◆ **EXERCICE PROPOSÉ 1**
Citez fidèlement le passage de l'extrait sur Manuel Noriega compris entre « Entendu lors de » et « américain George Bush. », ces deux passages inclus.

-------- EXTRAIT CHOISI --------

Manuel Noriega a déjà été jugé en France en 1999 et condamné par défaut à 10 ans de prison. Lors de ce procès, tenu en son absence, la justice français l'a reconnu coupable d'avoir blanchi en France plusieurs millions d'euros provenant du cartel de la drogue de Medellin (Colombie).

Une vingtaine de comptes avaient été ouverts à Paris et à Marseille par M. Noriega ou certains de ses proches dans les banques BNP, CIC, le Crédit lyonnais et Banco do Brazil.

Entendu lors de l'instruction dans sa prison de Miami, Manuel Noriega avait affirmé que l'argent investi en France provenait de sa fortune personnelle et de la CIA dont il fut un informateur.

La procédure française prévoit un nouveau procès, cette fois-ci en présence de l'accusé.

Longtemps allié des États-Unis pendant la Guerre froide, Noriega était tombé en disgrâce à Washington pour son implication dans un trafic de stupéfiants. Il avait été renversé puis capturé en 1989 lors de l'intervention américaine au Panama ordonnée par le président américain George Bush.

L'ancien dictateur de ce pays d'Amérique centrale avait ensuite été condamné à 40 ans de prison aux États-Unis pour trafic de drogue. Placé en détention en Floride, sa peine avait été réduite à 17 ans pour bonne conduite.

-------- DONNÉES FOURNIES --------

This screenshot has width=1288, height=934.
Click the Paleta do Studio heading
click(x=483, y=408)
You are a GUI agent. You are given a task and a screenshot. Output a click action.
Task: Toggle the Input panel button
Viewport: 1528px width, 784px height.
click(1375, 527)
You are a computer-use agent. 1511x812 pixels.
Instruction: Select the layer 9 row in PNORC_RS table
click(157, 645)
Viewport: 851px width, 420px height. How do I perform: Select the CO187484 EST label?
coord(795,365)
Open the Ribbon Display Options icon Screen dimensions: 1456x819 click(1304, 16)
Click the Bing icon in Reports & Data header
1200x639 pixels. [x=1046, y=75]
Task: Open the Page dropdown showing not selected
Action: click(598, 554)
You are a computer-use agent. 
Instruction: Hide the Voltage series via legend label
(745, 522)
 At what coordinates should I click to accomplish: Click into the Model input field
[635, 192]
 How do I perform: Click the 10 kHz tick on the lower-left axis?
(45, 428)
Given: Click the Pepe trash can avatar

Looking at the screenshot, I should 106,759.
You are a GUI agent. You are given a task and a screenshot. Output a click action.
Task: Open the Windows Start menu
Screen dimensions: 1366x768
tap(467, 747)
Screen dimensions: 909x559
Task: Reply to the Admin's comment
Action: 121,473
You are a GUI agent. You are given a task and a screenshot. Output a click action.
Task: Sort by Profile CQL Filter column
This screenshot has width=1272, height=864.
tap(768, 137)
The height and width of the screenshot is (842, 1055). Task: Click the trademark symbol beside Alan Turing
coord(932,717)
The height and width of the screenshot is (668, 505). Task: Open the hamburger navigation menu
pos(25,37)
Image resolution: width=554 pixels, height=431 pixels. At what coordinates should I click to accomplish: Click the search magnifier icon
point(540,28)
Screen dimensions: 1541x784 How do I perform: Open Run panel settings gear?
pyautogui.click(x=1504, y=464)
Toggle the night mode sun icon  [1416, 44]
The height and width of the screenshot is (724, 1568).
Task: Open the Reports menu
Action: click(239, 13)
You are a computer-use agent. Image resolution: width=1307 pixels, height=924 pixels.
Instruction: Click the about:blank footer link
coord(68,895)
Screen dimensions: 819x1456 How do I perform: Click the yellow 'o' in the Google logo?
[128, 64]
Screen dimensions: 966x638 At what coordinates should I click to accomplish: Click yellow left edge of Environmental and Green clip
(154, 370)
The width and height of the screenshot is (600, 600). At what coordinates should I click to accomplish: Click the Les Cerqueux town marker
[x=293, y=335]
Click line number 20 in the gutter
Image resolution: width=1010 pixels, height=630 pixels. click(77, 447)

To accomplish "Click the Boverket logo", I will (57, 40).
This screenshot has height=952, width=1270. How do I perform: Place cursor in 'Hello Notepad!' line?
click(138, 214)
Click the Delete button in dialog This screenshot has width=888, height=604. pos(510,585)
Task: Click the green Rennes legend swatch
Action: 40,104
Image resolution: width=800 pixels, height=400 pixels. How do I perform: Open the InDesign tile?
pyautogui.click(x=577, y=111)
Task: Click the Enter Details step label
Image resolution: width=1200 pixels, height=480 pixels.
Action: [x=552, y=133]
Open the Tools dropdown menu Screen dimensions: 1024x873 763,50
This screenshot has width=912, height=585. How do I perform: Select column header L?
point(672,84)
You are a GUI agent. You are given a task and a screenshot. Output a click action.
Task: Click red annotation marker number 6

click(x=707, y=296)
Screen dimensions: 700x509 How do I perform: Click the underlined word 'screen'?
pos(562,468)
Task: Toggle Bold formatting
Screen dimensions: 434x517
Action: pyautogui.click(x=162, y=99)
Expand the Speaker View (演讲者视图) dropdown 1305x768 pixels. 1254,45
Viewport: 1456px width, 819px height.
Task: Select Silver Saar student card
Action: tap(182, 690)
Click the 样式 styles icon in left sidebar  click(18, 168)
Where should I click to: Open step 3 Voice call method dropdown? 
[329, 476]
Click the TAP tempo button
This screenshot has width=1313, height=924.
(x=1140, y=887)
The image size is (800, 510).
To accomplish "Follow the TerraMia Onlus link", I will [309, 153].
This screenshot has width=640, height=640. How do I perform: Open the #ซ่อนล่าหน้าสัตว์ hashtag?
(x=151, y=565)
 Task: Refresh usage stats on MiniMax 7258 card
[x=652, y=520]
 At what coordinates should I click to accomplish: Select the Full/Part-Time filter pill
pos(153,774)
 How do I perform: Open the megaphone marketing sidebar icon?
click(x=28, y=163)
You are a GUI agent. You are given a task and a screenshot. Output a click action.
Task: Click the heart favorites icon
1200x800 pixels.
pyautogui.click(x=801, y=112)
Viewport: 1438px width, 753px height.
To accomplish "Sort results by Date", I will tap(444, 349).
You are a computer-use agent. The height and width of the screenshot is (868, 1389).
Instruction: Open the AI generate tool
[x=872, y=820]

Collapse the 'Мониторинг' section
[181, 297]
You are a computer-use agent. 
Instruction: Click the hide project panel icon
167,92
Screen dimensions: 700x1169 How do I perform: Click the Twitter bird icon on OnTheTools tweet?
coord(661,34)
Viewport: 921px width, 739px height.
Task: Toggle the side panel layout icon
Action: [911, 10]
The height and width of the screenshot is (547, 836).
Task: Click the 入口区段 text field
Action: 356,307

--------

◆ **EXERCICE PROPOSÉ 2**
Veuillez convertir en tableau Markdown les lignes de la liste situées entre celle qui contient « The width and » et celle qui contient « point(672,84) », ces deux lignes comprises. Prévoyez une colonne « Numéro » pour le rang de chaque ligne et une colonne « Contenu » pour la ligne elle-même, sans les lignes vides.

◆ **RÉPONSE À L'EXERCICE 1**
Entendu lors de l'instruction dans sa prison de Miami, Manuel Noriega avait affirmé que l'argent investi en France provenait de sa fortune personnelle et de la CIA dont il fut un informateur.

La procédure française prévoit un nouveau procès, cette fois-ci en présence de l'accusé.

Longtemps allié des États-Unis pendant la Guerre froide, Noriega était tombé en disgrâce à Washington pour son implication dans un trafic de stupéfiants. Il avait été renversé puis capturé en 1989 lors de l'intervention américaine au Panama ordonnée par le président américain George Bush.

◆ **RÉPONSE À L'EXERCICE 2**
| Numéro | Contenu |
|---|---|
| 1 | The width and height of the screenshot is (600, 600). At what coordinates should I click to accomplish: Click the Les Cerqueux town marker |
| 2 | [x=293, y=335] |
| 3 | Click line number 20 in the gutter |
| 4 | Image resolution: width=1010 pixels, height=630 pixels. click(77, 447) |
| 5 | To accomplish "Click the Boverket logo", I will (57, 40). |
| 6 | This screenshot has height=952, width=1270. How do I perform: Place cursor in 'Hello Notepad!' line? |
| 7 | click(138, 214) |
| 8 | Click the Delete button in dialog This screenshot has width=888, height=604. pos(510,585) |
| 9 | Task: Click the green Rennes legend swatch |
| 10 | Action: 40,104 |
| 11 | Image resolution: width=800 pixels, height=400 pixels. How do I perform: Open the InDesign tile? |
| 12 | pyautogui.click(x=577, y=111) |
| 13 | Task: Click the Enter Details step label |
| 14 | Image resolution: width=1200 pixels, height=480 pixels. |
| 15 | Action: [x=552, y=133] |
| 16 | Open the Tools dropdown menu Screen dimensions: 1024x873 763,50 |
| 17 | This screenshot has width=912, height=585. How do I perform: Select column header L? |
| 18 | point(672,84) |